En l’absence de réponse à un certificat d’urbanisme d’information (CUa), le silence vaut décision tacite au bout d’un mois et cristallise les règles applicables. À ce jour, la jurisprudence ne sanctionne pas les communes pour absence de réponse et le risque contentieux apparaît limité.
Pour autant, répondre aux CUa reste un enjeu important pour les communes. D’abord, c’est un gage de sécurité juridique et de transparence vis-à-vis des administrés et des professionnels (notaires, géomètres, promoteurs). Une réponse explicite permet d’éviter les incompréhensions et de fiabiliser les transactions.

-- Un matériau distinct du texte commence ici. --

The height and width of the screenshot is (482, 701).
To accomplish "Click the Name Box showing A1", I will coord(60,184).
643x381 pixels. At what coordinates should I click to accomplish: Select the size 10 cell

Ensuite, certains points nécessitent une prise de position claire, notamment en matière de droit de préemption urbain. Une omission ou une information incomplète, même si le risque contentieux est faible, peut fragiliser une vente. En effet, un vendeur ou un acquéreur peut poursuivre le maire qui a commis une faute en ne mentionnant pas que le terrain était soumis au droit de préemption urbain, pour le préjudice qu'ils ont pu subir du fait de l'annulation de la vente (réponse ministérielle de 1991).

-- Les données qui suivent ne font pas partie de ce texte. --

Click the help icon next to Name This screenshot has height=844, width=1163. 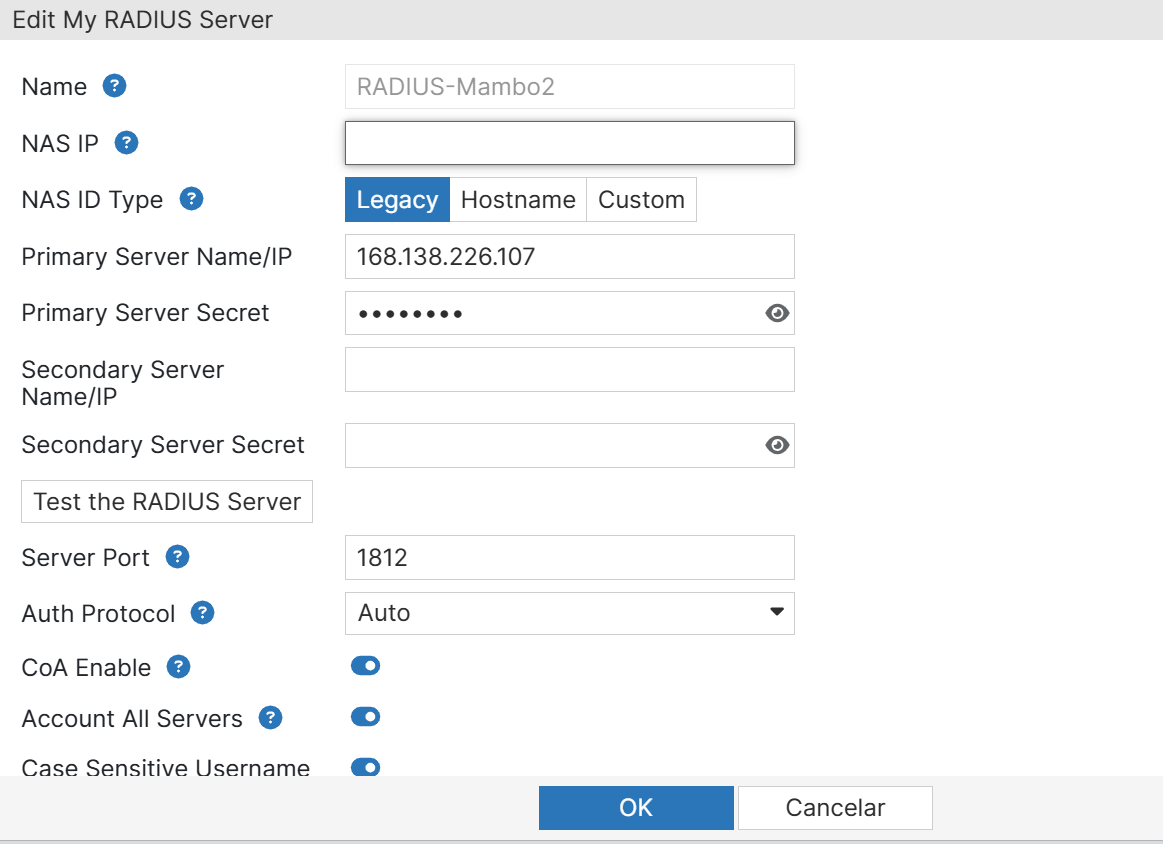point(115,86)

Enfin, au-delà du risque juridique, l’enjeu est aussi politique et relationnel : la qualité du service rendu participe à l’image de la commune et à la confiance des usagers.
En résumé, si le risque contentieux lié à l’absence de réponse à un CUa est aujourd’hui limité, l’intérêt pratique, administratif et relationnel de répondre demeure réel.